Nothing but an exact copy is wanted here: the line with "The width and height of the screenshot is (980, 484)." and all the lines that follow it in the entries below.
--- Dataset entries Enclosed Below ---
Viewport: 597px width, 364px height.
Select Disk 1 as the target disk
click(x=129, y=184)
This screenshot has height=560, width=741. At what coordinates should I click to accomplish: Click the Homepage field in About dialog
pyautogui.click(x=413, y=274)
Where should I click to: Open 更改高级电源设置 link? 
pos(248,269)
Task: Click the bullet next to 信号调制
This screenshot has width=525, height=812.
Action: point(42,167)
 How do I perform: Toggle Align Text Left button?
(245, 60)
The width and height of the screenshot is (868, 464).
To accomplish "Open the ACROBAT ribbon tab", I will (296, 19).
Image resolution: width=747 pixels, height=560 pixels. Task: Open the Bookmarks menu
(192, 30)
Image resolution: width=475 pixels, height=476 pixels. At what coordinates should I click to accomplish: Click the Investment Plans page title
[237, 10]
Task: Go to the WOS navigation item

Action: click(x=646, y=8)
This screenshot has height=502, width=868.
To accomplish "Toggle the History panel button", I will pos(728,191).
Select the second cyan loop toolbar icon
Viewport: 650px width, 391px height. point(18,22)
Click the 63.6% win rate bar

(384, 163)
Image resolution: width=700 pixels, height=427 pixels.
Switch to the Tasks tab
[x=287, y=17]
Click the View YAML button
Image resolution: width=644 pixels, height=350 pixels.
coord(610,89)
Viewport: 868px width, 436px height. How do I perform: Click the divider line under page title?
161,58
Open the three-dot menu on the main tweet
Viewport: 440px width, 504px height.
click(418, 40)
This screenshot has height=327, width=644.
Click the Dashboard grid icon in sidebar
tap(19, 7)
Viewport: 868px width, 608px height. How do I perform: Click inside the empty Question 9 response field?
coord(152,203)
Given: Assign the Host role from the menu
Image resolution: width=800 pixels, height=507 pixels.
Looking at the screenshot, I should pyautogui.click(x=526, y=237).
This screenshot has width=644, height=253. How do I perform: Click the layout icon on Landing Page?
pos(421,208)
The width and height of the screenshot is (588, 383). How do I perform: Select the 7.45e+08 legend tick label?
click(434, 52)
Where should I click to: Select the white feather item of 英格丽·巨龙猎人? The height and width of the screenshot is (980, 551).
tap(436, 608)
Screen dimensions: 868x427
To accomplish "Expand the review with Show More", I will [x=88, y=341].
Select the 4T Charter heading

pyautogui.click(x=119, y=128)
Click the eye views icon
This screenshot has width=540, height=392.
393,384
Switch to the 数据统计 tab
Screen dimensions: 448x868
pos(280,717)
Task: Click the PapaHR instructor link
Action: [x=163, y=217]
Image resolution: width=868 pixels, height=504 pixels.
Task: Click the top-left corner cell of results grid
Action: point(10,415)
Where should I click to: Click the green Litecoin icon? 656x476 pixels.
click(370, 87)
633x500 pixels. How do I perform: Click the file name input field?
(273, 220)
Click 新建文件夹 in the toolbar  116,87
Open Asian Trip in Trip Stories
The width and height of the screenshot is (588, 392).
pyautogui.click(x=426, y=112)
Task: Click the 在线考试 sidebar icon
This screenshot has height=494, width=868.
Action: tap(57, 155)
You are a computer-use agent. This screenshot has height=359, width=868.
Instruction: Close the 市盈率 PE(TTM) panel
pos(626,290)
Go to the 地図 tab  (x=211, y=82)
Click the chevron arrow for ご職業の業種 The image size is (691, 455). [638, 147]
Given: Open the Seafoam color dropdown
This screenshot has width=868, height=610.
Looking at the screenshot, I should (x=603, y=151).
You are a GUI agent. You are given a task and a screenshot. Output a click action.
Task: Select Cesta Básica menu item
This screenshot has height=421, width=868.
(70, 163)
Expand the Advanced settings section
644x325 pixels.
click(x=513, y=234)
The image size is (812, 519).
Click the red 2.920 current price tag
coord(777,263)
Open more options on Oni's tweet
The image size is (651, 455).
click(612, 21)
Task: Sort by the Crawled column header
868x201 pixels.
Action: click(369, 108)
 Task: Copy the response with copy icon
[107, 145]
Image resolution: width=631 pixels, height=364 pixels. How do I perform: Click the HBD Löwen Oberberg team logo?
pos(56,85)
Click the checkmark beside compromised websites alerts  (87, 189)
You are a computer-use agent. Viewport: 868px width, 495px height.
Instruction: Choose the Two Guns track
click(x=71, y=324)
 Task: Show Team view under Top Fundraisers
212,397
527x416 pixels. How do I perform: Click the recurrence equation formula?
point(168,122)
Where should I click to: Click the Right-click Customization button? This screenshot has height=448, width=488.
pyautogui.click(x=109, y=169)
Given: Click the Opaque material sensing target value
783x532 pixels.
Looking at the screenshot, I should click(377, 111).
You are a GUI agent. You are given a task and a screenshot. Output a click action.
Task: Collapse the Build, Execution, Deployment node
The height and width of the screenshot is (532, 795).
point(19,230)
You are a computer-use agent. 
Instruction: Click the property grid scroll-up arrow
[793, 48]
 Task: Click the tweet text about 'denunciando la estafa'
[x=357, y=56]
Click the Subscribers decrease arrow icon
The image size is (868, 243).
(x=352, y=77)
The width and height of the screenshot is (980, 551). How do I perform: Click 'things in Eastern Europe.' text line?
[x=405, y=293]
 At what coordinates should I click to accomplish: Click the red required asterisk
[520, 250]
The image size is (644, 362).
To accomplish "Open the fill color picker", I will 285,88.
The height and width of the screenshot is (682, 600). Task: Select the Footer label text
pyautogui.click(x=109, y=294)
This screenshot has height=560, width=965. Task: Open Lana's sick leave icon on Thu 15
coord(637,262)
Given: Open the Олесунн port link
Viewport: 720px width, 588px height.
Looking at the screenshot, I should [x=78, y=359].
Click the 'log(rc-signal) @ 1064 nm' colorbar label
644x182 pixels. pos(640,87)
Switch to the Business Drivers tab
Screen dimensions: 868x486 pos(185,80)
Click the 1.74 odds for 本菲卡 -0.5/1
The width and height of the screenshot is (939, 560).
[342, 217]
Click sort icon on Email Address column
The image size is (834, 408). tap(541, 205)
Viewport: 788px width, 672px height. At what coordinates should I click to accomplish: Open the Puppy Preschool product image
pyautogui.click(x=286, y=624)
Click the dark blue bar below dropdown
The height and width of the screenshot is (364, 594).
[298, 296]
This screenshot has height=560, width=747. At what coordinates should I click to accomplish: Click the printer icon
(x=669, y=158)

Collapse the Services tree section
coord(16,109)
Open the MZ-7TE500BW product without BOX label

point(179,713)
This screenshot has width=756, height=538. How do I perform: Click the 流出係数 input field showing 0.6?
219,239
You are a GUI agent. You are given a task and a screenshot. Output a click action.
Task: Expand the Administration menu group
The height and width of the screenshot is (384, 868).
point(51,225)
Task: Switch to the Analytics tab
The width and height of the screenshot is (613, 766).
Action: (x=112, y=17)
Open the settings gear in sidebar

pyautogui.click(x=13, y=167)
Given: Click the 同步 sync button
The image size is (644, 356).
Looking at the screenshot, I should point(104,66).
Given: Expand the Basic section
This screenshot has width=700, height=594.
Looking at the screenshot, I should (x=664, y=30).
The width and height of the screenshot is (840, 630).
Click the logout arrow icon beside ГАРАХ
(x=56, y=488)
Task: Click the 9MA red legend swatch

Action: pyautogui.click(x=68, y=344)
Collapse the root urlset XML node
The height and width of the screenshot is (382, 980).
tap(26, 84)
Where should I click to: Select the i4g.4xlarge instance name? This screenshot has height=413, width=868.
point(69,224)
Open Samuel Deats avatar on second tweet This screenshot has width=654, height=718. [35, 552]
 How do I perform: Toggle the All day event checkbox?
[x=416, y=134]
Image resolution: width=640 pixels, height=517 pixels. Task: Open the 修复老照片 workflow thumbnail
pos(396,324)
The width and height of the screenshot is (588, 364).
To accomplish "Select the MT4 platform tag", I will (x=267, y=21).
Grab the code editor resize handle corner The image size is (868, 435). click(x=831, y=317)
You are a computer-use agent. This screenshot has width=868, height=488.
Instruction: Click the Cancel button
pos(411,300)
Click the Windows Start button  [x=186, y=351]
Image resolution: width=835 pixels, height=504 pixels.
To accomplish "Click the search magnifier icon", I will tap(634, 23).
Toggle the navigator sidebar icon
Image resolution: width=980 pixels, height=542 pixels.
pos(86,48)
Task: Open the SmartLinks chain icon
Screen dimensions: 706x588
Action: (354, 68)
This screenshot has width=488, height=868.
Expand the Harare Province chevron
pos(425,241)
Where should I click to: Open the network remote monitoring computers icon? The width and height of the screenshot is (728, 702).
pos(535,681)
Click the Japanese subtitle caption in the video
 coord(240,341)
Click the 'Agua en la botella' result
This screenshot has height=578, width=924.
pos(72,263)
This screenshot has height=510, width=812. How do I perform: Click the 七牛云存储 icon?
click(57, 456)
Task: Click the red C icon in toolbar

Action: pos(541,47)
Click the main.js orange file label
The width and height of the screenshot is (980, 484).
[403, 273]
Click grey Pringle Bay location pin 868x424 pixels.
--- End of Enclosed Dataset entries ---
[Expected answer]
The width and height of the screenshot is (980, 484).
[403, 273]
Click grey Pringle Bay location pin 868x424 pixels.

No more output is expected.